**Tugas Anda**.
Ulangi tanpa perubahan bagian dari kutipan pilihan di bawah, semuanya mulai dari "Malam itu tak" sampai ke "waktu buat tersenyum.".

Senin, 28 Januari 2008

Siang itu. Aku atau Kamu yang Bingung??

Malam itu tak ada pilihan. Bumi Berantakan-nya Frantz Fanon buat kening berkerut. Tertatih mendaras kata per kata. Ada jeda beberapa kali. Jempol berulang memijit kening, naik-turun. Ada jeda sekali. Pesan masuk ke handphone, dikirim seorang teman. ”U know why do God makes spaces between our fingers Coz someday, some1 will sent 4 us 2 cover those empty spaces by holding our hands forever…”. Malam beri juga saya waktu buat tersenyum.
Pening masih berkitar di kepala. Garis hitam menoreh kantung mata bagian bawah. Secangkir kopi dan sebatang sigaret saya bawa ke lantai atas. Ibu duluan di sana. Centang perenang kami ngobrol. Berbagi asbak, dikibari kepulan asap sigaret merek yang sama. Dia sedang kesal dengan adiknya.
Agak terlambat saya baca pesan pertama hari itu. ”AbsoluTely kkks..tgl telf gw ajah..mw dmn? Jam brapa?” 23.01.2008, 07:32. +62817901xxxx. Jam sepuluh lewat beberapa menit. Angkat telepon sampai redial tiga kali. Tak ada respon.
Ada janji yang harus ditepati. Hari ini, dengan beberapa teman kosan, saya akan liburan ke Jogja. Berangkat dari Jatinangor.
Bus kota lenggang. Saya harus maklum. Sesiang ini sopir masih juga malas memacu gas. Sigh, baru beranjak 500 meter bus berhenti lagi. Dua pemuda naik, satu membawa gitar, mulai memetik. Temannya bernyanyi dengan suara yang tak bakal lolos kontes vokal paling amatir sekalipun.
Malam ini kusendiri, tak ada yang menemani. Seperti malam-malam yang sudah-sudah (The Rock, Munajat Cinta).

**Cuplikan data**.
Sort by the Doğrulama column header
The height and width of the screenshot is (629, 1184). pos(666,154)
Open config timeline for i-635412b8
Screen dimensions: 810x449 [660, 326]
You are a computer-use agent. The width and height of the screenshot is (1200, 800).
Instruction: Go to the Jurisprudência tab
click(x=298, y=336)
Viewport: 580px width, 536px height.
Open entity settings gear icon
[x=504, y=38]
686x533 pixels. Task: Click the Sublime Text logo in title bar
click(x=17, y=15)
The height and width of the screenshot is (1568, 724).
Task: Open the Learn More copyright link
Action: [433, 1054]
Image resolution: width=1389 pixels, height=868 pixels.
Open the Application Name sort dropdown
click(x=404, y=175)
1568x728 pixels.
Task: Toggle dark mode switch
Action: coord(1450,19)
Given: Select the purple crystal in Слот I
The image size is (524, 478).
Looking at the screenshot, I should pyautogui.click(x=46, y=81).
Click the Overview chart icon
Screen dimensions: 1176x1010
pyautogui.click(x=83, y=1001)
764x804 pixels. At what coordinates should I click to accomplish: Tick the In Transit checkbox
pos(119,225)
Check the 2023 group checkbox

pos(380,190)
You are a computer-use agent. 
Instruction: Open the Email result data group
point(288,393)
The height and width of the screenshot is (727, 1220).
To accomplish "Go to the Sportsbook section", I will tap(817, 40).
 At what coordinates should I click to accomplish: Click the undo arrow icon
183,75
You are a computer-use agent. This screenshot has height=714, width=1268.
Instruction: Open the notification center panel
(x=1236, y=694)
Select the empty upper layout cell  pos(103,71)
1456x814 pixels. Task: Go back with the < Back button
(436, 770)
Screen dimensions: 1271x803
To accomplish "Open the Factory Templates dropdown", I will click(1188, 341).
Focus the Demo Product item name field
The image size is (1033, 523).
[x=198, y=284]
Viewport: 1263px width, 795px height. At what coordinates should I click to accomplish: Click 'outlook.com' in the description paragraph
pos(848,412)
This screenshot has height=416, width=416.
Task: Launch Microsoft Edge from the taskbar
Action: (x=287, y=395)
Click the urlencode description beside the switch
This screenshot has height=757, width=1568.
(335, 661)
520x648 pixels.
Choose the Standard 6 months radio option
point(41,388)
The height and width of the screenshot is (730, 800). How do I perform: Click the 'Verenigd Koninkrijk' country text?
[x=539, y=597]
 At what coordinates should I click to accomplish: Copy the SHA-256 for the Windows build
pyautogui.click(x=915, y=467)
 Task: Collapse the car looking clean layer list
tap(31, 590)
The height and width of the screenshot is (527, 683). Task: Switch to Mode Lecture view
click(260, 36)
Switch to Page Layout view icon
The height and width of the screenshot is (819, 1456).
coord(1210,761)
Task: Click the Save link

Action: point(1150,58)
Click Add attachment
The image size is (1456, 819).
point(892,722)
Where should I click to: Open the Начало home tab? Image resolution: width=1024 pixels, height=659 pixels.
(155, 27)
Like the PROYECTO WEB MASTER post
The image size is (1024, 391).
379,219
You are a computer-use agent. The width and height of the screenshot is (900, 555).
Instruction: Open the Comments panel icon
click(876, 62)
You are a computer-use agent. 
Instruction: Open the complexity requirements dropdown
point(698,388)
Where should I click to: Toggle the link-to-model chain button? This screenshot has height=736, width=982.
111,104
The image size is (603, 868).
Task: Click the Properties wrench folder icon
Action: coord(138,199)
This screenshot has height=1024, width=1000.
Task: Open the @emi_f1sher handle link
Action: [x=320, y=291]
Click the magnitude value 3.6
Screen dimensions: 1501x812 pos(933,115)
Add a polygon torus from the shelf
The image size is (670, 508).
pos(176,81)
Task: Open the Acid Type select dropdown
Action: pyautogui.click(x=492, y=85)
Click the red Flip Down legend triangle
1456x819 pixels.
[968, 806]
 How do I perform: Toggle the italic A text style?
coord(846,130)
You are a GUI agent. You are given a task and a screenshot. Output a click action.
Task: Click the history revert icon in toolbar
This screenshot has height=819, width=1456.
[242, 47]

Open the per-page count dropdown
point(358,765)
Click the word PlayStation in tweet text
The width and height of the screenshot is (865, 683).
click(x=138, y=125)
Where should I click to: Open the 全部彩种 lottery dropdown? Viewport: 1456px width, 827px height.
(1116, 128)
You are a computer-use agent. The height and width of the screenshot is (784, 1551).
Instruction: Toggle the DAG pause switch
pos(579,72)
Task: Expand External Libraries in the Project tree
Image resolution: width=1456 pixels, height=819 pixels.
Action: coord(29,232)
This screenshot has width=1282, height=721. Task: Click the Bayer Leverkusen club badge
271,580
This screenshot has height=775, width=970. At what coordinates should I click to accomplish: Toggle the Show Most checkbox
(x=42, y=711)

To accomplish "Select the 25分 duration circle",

**Hasil**.
Malam itu tak ada pilihan. Bumi Berantakan-nya Frantz Fanon buat kening berkerut. Tertatih mendaras kata per kata. Ada jeda beberapa kali. Jempol berulang memijit kening, naik-turun. Ada jeda sekali. Pesan masuk ke handphone, dikirim seorang teman. ”U know why do God makes spaces between our fingers Coz someday, some1 will sent 4 us 2 cover those empty spaces by holding our hands forever…”. Malam beri juga saya waktu buat tersenyum.